Страница 34 из 49
— Ну а ты, Валь? — поинтересовался тогда я.
— Стану писателем, — серьезно ответил Дубинин. — Буду сидеть в большом кабинете (такой был у Валькиного отца), ходить в махровом халате с трубкой и бородой и буду писать, писать, писать…
— О чем, Валя?
— О нас с вами, — ответил он серьезно. — О любви. О дружбе…
— Ладно, Кашевар, — махнул рукой Витька. — Хватит трындеть.

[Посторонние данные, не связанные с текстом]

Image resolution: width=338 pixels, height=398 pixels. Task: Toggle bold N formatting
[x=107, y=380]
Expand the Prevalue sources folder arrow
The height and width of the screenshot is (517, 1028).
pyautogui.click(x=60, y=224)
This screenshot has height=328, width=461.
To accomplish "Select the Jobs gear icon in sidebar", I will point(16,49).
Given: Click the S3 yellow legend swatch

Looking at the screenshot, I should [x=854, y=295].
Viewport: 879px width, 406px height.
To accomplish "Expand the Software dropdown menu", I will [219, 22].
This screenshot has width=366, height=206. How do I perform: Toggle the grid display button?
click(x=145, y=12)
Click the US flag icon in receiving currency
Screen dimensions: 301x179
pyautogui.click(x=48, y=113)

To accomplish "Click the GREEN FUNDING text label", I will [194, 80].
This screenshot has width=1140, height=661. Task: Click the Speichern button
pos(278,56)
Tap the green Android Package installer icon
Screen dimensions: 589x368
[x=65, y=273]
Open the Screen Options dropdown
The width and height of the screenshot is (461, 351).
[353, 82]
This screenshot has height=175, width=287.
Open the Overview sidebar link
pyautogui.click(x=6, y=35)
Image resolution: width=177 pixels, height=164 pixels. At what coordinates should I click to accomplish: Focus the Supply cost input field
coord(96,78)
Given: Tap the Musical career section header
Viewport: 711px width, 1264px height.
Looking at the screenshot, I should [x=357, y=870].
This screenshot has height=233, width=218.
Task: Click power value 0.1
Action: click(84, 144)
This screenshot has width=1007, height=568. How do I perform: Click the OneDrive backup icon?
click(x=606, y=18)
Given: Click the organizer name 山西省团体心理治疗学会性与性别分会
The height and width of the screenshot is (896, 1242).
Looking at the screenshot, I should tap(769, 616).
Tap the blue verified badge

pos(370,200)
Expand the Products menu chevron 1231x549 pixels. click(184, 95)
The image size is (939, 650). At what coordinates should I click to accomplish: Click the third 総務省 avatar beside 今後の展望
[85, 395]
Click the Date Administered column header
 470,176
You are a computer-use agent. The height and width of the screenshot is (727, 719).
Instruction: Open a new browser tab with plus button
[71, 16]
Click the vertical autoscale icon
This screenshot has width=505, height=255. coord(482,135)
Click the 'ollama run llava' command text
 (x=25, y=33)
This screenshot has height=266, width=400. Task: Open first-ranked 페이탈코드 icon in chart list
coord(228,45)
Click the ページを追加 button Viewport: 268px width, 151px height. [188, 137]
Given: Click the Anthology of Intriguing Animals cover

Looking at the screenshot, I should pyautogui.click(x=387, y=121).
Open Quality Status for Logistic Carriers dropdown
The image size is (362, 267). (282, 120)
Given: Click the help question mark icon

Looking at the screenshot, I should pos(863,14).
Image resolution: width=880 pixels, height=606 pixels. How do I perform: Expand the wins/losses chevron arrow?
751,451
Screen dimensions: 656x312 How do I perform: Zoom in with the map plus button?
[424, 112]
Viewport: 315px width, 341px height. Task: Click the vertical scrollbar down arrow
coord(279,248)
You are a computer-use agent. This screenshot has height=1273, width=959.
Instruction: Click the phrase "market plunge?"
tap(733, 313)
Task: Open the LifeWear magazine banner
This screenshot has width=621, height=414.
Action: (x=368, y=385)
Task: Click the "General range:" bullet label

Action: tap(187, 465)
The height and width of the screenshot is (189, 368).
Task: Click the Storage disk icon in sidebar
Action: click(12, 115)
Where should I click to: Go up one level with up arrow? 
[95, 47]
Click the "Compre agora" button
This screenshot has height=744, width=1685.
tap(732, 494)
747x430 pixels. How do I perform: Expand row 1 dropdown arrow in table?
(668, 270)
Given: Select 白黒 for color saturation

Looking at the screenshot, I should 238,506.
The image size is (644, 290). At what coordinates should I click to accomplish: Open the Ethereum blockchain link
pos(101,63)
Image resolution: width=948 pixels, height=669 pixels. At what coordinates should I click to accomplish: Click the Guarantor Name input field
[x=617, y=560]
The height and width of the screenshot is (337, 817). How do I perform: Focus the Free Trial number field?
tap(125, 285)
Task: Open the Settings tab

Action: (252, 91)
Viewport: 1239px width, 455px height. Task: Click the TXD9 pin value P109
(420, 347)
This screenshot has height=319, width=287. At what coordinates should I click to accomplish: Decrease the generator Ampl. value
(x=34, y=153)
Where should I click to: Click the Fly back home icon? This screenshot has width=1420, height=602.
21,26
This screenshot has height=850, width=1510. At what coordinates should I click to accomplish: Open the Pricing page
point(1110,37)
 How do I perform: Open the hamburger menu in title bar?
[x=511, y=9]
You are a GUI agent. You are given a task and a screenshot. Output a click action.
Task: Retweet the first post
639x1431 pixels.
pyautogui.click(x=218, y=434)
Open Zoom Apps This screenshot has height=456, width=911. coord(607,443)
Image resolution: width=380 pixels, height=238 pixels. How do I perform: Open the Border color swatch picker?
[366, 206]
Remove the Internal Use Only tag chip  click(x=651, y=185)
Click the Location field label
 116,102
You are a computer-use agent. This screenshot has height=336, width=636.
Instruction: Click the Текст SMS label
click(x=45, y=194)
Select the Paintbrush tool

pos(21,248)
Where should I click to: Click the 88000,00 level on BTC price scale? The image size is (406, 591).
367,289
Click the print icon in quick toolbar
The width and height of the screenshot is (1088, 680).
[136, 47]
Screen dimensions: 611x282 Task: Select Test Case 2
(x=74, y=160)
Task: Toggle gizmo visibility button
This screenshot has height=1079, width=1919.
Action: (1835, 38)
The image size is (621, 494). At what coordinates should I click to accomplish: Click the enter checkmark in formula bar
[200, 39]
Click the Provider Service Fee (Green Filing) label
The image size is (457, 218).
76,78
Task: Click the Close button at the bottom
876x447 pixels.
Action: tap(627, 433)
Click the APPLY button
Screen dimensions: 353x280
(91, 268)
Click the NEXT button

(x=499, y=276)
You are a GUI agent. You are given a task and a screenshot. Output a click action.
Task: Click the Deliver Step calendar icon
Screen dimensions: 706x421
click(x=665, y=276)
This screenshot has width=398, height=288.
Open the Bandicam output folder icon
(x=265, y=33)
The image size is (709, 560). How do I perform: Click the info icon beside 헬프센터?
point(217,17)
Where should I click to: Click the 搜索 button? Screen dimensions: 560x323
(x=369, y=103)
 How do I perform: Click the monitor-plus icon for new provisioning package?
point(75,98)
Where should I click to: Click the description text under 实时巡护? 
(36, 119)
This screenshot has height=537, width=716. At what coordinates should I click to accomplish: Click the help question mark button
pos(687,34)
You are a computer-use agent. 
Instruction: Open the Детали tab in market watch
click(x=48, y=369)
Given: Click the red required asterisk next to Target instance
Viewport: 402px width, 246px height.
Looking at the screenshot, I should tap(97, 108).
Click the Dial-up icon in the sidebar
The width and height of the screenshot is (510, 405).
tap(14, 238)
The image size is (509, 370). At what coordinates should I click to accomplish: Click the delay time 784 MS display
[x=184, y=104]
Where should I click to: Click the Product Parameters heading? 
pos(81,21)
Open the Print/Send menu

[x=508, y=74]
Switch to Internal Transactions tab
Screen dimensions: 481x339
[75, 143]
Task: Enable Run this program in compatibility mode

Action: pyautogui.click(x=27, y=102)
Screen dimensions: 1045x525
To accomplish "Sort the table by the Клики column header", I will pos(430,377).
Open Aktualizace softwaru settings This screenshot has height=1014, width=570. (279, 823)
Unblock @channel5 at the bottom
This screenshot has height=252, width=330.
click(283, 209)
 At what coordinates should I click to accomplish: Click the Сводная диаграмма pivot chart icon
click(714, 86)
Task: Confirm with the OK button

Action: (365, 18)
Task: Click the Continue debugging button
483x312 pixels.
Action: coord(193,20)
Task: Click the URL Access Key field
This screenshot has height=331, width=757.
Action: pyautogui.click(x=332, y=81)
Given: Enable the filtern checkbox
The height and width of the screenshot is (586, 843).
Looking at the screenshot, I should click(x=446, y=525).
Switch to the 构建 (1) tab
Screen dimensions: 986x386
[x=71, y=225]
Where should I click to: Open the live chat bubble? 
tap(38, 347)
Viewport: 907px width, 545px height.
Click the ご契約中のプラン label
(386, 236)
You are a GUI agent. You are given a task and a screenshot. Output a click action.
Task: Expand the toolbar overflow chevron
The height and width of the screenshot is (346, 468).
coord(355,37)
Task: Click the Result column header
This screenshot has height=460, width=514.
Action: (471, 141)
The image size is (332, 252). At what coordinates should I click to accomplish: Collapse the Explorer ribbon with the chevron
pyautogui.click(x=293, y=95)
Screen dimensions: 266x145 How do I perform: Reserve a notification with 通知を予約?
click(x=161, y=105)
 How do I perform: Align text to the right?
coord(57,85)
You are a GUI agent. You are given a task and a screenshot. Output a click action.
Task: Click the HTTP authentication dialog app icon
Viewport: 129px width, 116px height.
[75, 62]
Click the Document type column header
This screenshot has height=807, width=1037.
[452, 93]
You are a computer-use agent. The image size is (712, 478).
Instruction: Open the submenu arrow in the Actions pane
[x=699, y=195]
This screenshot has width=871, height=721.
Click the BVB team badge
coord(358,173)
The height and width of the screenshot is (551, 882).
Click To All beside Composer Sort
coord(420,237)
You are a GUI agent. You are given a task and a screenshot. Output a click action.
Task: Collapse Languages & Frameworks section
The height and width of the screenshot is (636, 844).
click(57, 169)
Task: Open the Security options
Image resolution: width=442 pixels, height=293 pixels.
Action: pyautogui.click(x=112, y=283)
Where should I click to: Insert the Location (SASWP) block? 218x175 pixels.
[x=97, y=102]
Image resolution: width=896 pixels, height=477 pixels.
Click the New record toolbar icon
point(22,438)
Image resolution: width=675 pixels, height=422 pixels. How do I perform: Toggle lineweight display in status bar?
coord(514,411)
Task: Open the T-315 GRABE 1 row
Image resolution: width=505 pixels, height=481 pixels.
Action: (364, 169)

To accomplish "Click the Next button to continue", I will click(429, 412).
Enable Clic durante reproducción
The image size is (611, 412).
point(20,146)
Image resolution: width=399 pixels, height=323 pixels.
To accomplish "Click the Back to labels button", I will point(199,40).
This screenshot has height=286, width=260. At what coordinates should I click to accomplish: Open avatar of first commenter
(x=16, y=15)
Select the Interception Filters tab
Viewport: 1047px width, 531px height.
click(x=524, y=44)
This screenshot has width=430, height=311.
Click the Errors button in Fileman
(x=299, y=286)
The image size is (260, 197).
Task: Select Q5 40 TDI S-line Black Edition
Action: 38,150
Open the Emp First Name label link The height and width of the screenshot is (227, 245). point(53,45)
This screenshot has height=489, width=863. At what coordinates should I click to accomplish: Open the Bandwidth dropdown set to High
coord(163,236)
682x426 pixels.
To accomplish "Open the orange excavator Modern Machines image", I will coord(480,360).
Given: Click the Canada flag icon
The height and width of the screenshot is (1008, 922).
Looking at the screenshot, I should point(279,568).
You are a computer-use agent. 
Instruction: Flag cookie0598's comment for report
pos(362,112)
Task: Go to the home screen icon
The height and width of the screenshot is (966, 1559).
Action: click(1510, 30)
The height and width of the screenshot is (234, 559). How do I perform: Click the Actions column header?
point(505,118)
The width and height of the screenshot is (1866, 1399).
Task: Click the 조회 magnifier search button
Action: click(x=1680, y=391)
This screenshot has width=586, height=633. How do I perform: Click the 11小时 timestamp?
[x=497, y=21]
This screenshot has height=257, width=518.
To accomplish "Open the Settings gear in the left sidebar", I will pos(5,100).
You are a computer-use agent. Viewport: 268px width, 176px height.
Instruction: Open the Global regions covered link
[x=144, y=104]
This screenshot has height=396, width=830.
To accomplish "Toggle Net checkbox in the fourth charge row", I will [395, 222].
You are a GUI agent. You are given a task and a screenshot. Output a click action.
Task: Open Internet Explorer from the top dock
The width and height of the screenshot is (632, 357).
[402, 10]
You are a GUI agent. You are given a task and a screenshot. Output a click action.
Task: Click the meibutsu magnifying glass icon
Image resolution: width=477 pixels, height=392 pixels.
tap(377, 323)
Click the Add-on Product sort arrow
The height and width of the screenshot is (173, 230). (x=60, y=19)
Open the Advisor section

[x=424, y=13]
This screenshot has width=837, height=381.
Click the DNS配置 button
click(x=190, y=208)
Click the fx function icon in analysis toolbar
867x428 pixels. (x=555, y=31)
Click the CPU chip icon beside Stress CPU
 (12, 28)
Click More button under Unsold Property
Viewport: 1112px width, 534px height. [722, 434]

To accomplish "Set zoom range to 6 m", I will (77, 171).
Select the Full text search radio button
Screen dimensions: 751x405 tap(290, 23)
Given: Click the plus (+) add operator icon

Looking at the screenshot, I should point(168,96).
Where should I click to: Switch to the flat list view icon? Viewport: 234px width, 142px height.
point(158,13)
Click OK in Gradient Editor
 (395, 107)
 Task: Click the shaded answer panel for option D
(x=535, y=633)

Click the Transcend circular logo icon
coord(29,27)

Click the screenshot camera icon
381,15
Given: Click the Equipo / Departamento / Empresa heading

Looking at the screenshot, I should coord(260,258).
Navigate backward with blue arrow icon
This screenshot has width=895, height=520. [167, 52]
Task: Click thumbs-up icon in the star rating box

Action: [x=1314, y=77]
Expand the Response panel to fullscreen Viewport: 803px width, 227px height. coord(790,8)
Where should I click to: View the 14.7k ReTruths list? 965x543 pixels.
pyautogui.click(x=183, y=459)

Кашеваром Вальку прозвали классе в седьмом, когда он вызвался, оттеснив от кастрюли девчонок, сварить в походе кашу. Голодными оказались все шесть человек, и только смекалка Вика, раздобывшего картошки на колхозном поле, помогла вернуться домой целыми и невредимыми. Как тогда мы ели эту картошку! Почти сырую, черную… И это была, наверное, самая прекрасная картошка на свете… Потом, после злополучного похода, мы заставили Вальку вслух три раза прочитать «Мишкину кашу», однако, варить, по-моему, он так и не научился, а прозвище осталось.
— Остался ты, Тара, — сказал Валька. — Что задумал ты?
И я тогда сказал простую, обыкновенную вещь.
Банальную, наверно, с точки зрения прожитых лет.
Я сказал:
— Хочу дожить до 2001-го года.
Конечно, все начали смеяться, а потом, когда Димка, наш друг и приятель, глупо, чертовски обидно погиб, Валька подошел ко мне и сказал:
— Ты знаешь, я, наверное, хочу дожить тоже…
И вот он.
Дожил.
Даже пережил уже.
Каждый добился чего-то, но, наверное, не все — что хотели.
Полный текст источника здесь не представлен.